Sevilla es una ciudad intemporal, todas las épocas del TIEMPO se han asomado a sus puertas, pero sin duda el que fue llamado Siglo de Oro es el más musical de todos en nuestra ciudad.

Sevilla se conoce extramuros por su Semana Santa y sus pasos devocionales, su imaginería y su suntuosidad que prueba el fervor que sus hijos tienen a la Divinidad, pero además de la imaginería y la orfebrería, las artes menores que ensalzan lo religioso, había otra forma de agradar a Dios y esta era, por supuesto, la música.

La música engrandece, destaca a quien la hace y enaltece a quien la paga, por ello sobre los siglos XVI y XVII las instituciones sevillanas hicieron de la música un símbolo más de su poder.


Sabemos que Santa María La Blanca, sede original de la Hermandad de Los Negritos, que abanderaba el Conde Negro, no por su color, sino por ser un noble que capitaneaba la hermandad religiosa de seglares negros que la componían. Allí, en Santa María La Blanca, un pequeño templo que es simbiosis de estilos que van desde el románico, gótico, mudéjar, renacentista, barroco y rococó, simbiosis de estilos, de culturas y de creencias que se aúnan todas en una; los esclavos negros eran maestros de la percusión en loor de Santa María la Blanca.

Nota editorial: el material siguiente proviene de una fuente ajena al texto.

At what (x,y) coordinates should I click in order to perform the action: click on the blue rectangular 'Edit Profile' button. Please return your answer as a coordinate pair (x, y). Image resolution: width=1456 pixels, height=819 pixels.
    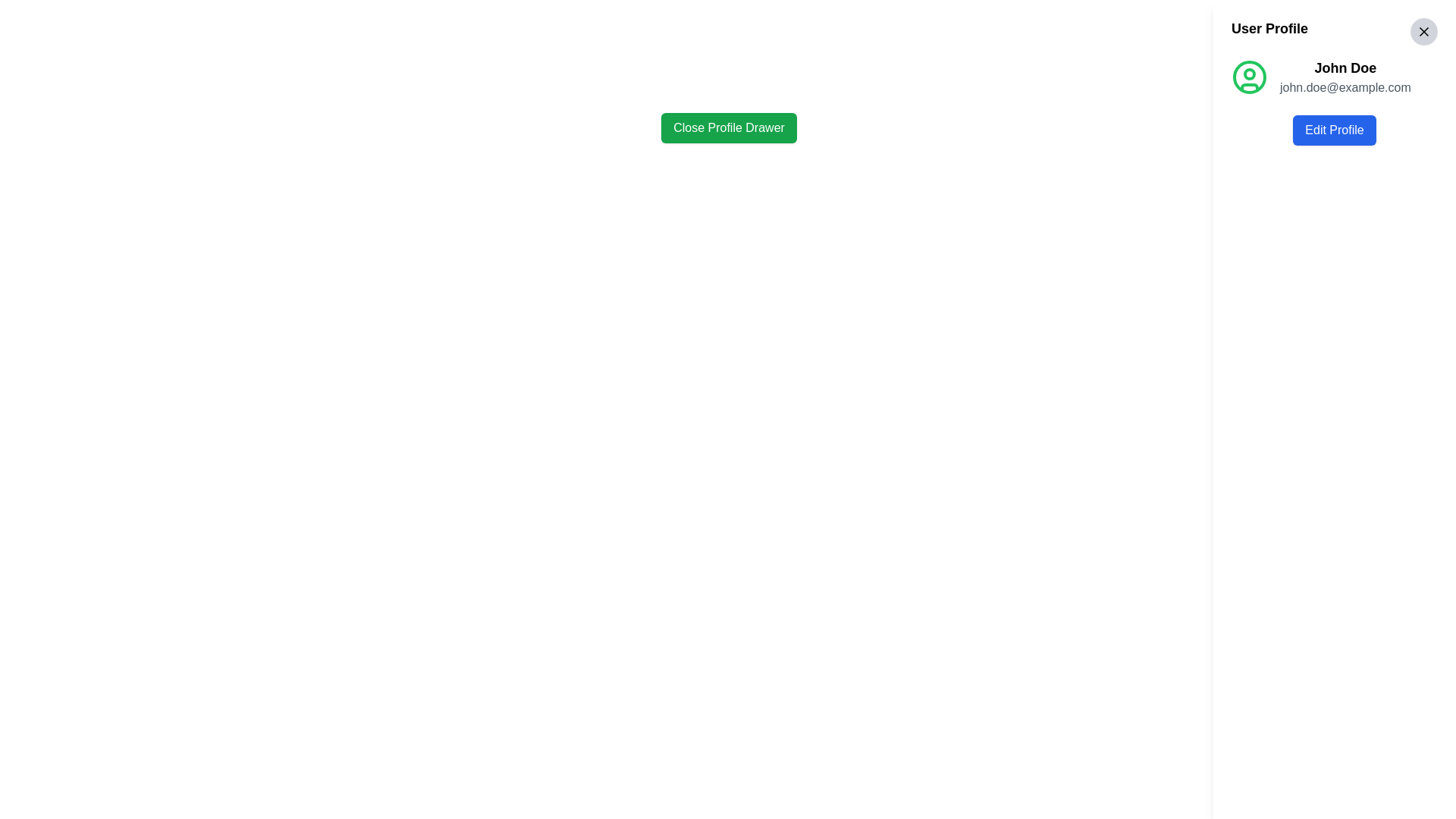
    Looking at the image, I should click on (1335, 130).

Los cantores en la Catedral, con sus antífonas, contraltos, atabales, enaltecían la liturgia a la vez que daban un tono épico contra el infiel, incluso a las ceremonias del Cabildo, los ministriles en las procesiones por toda la ciudad; y sabemos que era en el antiguo quemadero de la Plaza de San Francisco, claustro del antiguo Convento Casa Grande de San Francisco, donde lo mismo se ajusticiaba y quemaban herejes que se corrían toros. Las chirimías y sacabuches que aparecía en los cortejos también acompañaban los llamados autos de fe de la Inquisición. También estaba presente la música en veladas en la Alameda de Hércules antes de que fuese “zona alegre” o de “gente de mal vivir”, en el Siglo de Oro las mancebías estaban en la zona del Arenal e incluso había un protocolo según el cual las mujeres dedicadas a la prostitución no podían llevar manto sino un paño rojo o medio manto que indicaba su condición.